PASSAGE.
►

Wilson and teachers swear that the biggest part of the district’s success is in creating a safe atmosphere at the schools. Two major religious denominations dominate the community – the Catholic and Mormon church, which along with the schools provide safe harbors.

“We definitely have challenges with students coming from harsh or unsafe environments, but we take a lot of pride in letting kids know school is a safe place,” Middlemist said. “Students know when they come to school that they are going to be safe. We also expect them to have exceptional behavior. When students come to school, they don’t have to worry about the outside world. They have that focus and attention.”

A prescription drug epidemic has had a stranglehold on the community for several years. The five small counties in the San Luis Valley and the city of Alamosa in 2018 filed suit against prescription drug distributors, claiming they have flooded the towns with opioids, causing heroin addictions, overdose deaths, hospitalizations and suicides.

In neighboring Alamosa County, for example, a total of 20,960 opioid prescriptions were dispensed in 2015 to a population of only 16,654 residents.

◄

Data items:
►

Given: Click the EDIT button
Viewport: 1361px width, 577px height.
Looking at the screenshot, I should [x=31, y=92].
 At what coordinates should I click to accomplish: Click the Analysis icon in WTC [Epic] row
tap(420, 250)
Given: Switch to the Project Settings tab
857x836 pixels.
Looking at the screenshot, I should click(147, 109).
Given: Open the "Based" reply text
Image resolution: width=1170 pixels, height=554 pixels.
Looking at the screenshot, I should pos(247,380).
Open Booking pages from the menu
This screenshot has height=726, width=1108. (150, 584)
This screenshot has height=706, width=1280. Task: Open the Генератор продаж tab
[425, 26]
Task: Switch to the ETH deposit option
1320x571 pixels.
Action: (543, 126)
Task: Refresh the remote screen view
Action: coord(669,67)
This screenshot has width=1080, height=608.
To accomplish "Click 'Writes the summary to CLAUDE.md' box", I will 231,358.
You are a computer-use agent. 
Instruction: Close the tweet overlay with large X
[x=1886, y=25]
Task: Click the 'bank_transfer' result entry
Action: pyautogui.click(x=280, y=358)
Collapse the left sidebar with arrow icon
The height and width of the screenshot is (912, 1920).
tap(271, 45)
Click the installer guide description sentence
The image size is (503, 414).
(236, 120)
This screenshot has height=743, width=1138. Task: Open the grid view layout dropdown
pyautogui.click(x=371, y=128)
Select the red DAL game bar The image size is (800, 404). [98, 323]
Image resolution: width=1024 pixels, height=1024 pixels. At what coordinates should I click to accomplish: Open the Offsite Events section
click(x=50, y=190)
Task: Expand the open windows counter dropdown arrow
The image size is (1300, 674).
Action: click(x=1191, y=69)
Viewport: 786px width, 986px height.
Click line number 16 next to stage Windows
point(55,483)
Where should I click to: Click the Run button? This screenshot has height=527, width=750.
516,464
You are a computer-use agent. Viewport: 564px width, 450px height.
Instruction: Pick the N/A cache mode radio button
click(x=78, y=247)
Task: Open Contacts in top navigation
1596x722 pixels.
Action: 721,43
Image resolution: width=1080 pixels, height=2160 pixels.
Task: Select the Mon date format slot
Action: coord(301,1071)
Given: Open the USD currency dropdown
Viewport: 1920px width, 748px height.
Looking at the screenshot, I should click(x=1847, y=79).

◄

PROBLEM STATEMENT. List every harm that the passage about the school district's community says the lawsuit blames on the flood of opioids.

ANSWER BOX. Heroin addictions, overdose deaths, hospitalizations and suicides.